READING PASSAGE
————

# Should the groomer cut the tail?



## jessegirl (May 13, 2011)

Hi Everyone,

I'm finally doing it. Rollie's going to the groomer tomorrow. I have pics galore and I'm practicing my assertiveness so I can deliver instructions effectively. My only question is, do they cut the tail? Should I ask her to trip the tip? Leave it alone? It's quite long and I don't think a tip-trim would hurt . . .

Thanks!


----------



## TilliesMom (Sep 30, 2010)

oh my goodness!! what made you make this desicion!! Can't wait to see what he looks like! take lots of before and after shots for us!!

I'm not sure about the tail, Tillie's isn't very full so I wouldn't have hers cut at all, but if you think he needs it...


----------



## shimpli (Mar 24, 2010)

NO... Don't touch the tail !! In my opinion. Waiting for pictures ....


----------



## Sonic and Aries (Feb 15, 2012)

Our groomer usually leaves the tail a bit longer.. But I then end up trimming it a bit when I get home. From what I understand a 'true puppy cut' is to leave the ears and tail a little long, but IMHO, I just like the lightly shorter hair all over.. I'll try to post a picture when I get on my computer here shortly, since it doesn't let me add photos from my phone..

————

PROVIDED MATERIAL
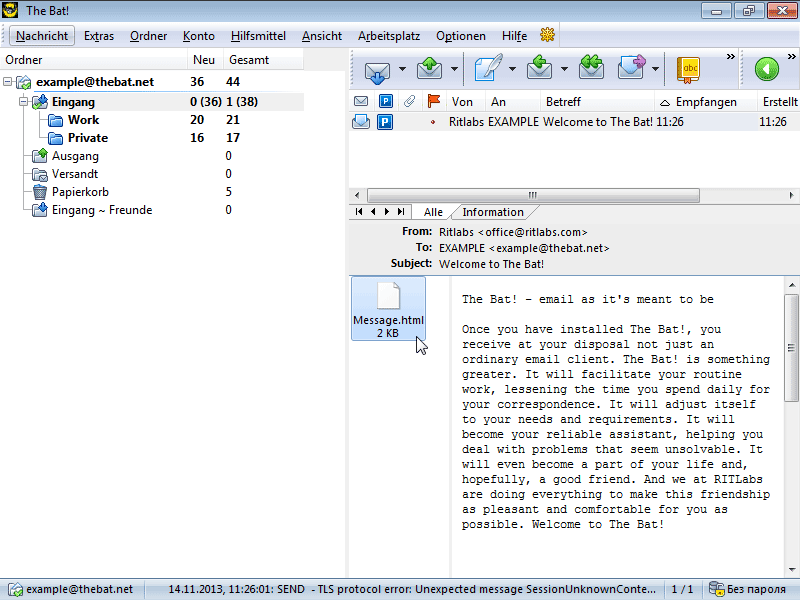Click the paperclip attachment column header
The image size is (800, 600).
click(412, 100)
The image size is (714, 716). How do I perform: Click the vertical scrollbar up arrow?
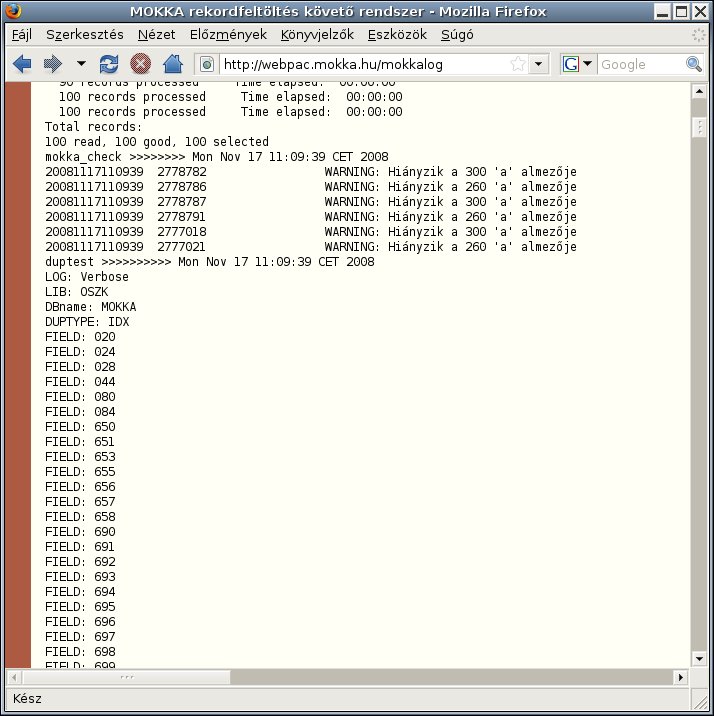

————

REQUEST 1
List the usernames of everyone who posts in the forum thread about having a groomer cut a dog's tail.
REQUEST 2
In the tail-trimming thread, what does one poster say a "true puppy cut" leaves a little long?
REQUEST 3
Carry on the forum thread about the groomer and the tail from the point where it stops.

ANSWER 1
jessegirl
TilliesMom
shimpli
Sonic and Aries

ANSWER 2
The ears and tail.

ANSWER 3
----------



## jessegirl (May 13, 2011)

TilliesMom said:


> oh my goodness!! what made you make this desicion!! Can't wait to see what he looks like! take lots of before and after shots for us!!
> 
> I'm not sure about the tail, Tillie's isn't very full so I wouldn't have hers cut at all, but if you think he needs it...


He's gotten quite long, but because we've never cut his body (he's had 1 "sanitary" trim), he's looking a little ragged. I'm not going as short as a puppy cut, but I thought it would be nice to neaten and lighten him up a bit, especially now that it is getting warm. I'm very sad though, cause I know he'll lose most if not all of the grey in his body (not his ears or tail though). I may even ask her to leave some of the grey just so it isn't too much of a shock for us.

I think I'm obsessing more about this than when I change my own hair!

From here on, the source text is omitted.